Follow shared/cli-authentication.md. If the CLI is not installed or the user is not logged in, auto-install and auto-login — never ask the user to run commands manually.

Then follow shared/cli-authentication.md § Auth Mode Detection to determine AUTH_MODE and set:

if [ "$AUTH_MODE" = "openapi" ]; then
  CMD_PREFIX="listenhub openapi tts"
else
  CMD_PREFIX="listenhub tts"
fi

All subsequent CLI calls use $CMD_PREFIX instead of hardcoded listenhub tts.

Step 0: Config Setup

Follow shared/config-pattern.md Step 0 (Zero-Question Boot).

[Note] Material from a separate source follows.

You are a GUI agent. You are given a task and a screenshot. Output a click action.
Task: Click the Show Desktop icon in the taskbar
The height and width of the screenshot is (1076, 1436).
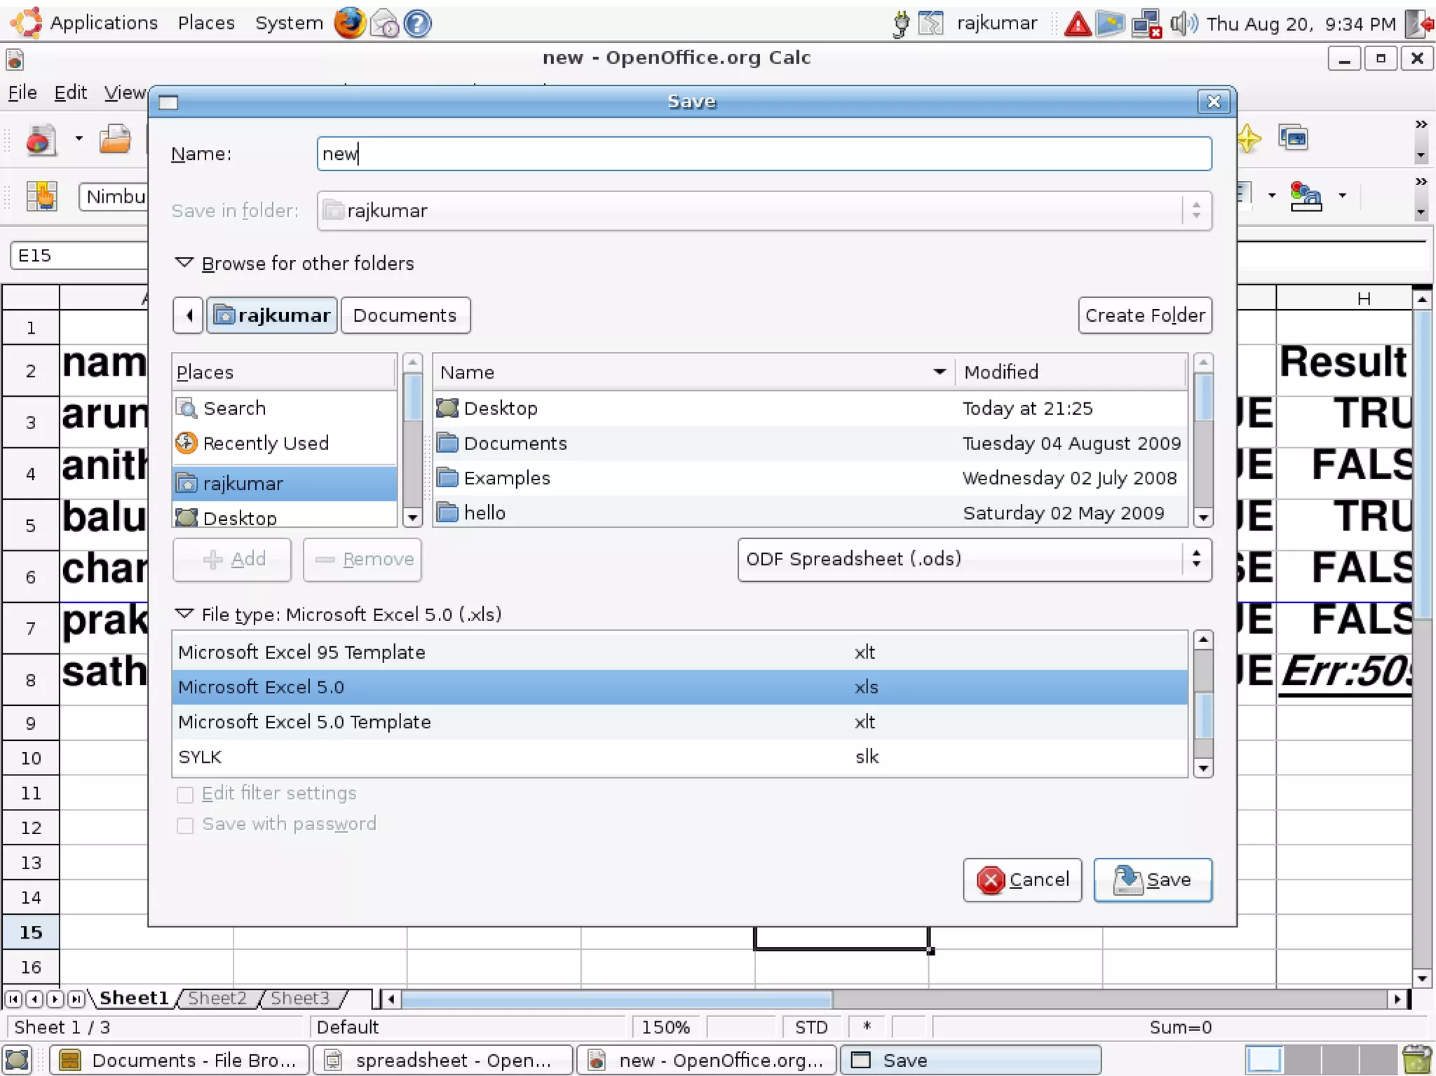[x=18, y=1059]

If file doesn't exist — silently create with defaults and proceed:

mkdir -p ".listenhub/tts"
echo '{"outputMode":"inline","language":null,"defaultSpeakers":{}}' > ".listenhub/tts/config.json"
CONFIG_PATH=".listenhub/tts/config.json"
CONFIG=$(cat "$CONFIG_PATH")

Do NOT ask any setup questions. Proceed directly to the Interaction Flow.

If file exists — read config silently and proceed:

CONFIG_PATH=".listenhub/tts/config.json"
[ ! -f "$CONFIG_PATH" ] && CONFIG_PATH="$HOME/.listenhub/tts/config.json"
CONFIG=$(cat "$CONFIG_PATH")

Setup Flow (user-initiated reconfigure only)

Only run when the user explicitly asks to reconfigure. Display current settings:

当前配置 (tts):
  输出方式:{inline / download / both}
  语言偏好:{zh / en / 未设置}
  默认主播:{speakerName / 使用内置默认}

Then ask:

  1. outputMode: Follow shared/output-mode.md § Setup Flow Question.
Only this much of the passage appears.